The gene for familial hemochromatosis (HFe gene) is common (8% of US white population). In Albania, it is not known. But it is known that we have 7-8% of the population with hemoglobinopathy (some areas and more), which as a rule have normal or excessive amounts of iron in the body. Excess iron is a cause of coronary artery disease, heart attacks, some carcinomas, neurodegenerative diseases since iron plays a significant role in the formation of free oxygen radicals.

Prognosis

IDA is a pathology that is easily treated with very good results if the cause is eliminated and the iron stores are replenished. But it can be a manifestation of diseases with a poor prognosis such as neoplasia. The prognosis can be complicated if the patient has accompanying cardiac or cardiopulmonary diseases.

Education of medical staff and population

Medical staff and people in general should show greater awareness of iron deficiency, its early diagnosis, and the identification of causes (etiology). Public Health personnel in geographic regions where iron deficiency is common should be aware of the importance of iron deficiency, its impact on work performance, the importance of iron intake in pregnant women and children. Iron fortification in foods used in these areas may reduce this problem.

Activity

Limitation of activity is usually not required. In moderate and severe forms, especially in elderly patients and those with cardiopulmonary disease, they should limit their activity until iron therapy yields results. These patients, when they become hypoxic or develop coronary insufficiency, should be hospitalized and stay in bed until their anemia is corrected with blood transfusion. It should be emphasized that these measures are taken individually.

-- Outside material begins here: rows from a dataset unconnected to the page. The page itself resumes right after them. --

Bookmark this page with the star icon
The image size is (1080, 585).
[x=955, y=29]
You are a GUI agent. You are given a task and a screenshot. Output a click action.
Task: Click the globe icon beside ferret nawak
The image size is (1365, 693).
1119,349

March hemoglobinuria can cause iron deficiency and in this case, treatment will also require modification of activity. Avoiding jumps or using appropriate sneakers when running usually reduces hemoglobinuria.

Hospitalization

Hospitalization for the treatment of a patient with simple IDA is rarely required. It may be necessary when it's required to identify the etiology of the anemia (e.g., identifying sources of bleeding when there are occult blood stools through endoscopic or angiographic examinations or for the treatment of aggravated cardiopulmonary pathologies from anemia, or for the treatment of major diseases (neoplasia, ulcerative colitis).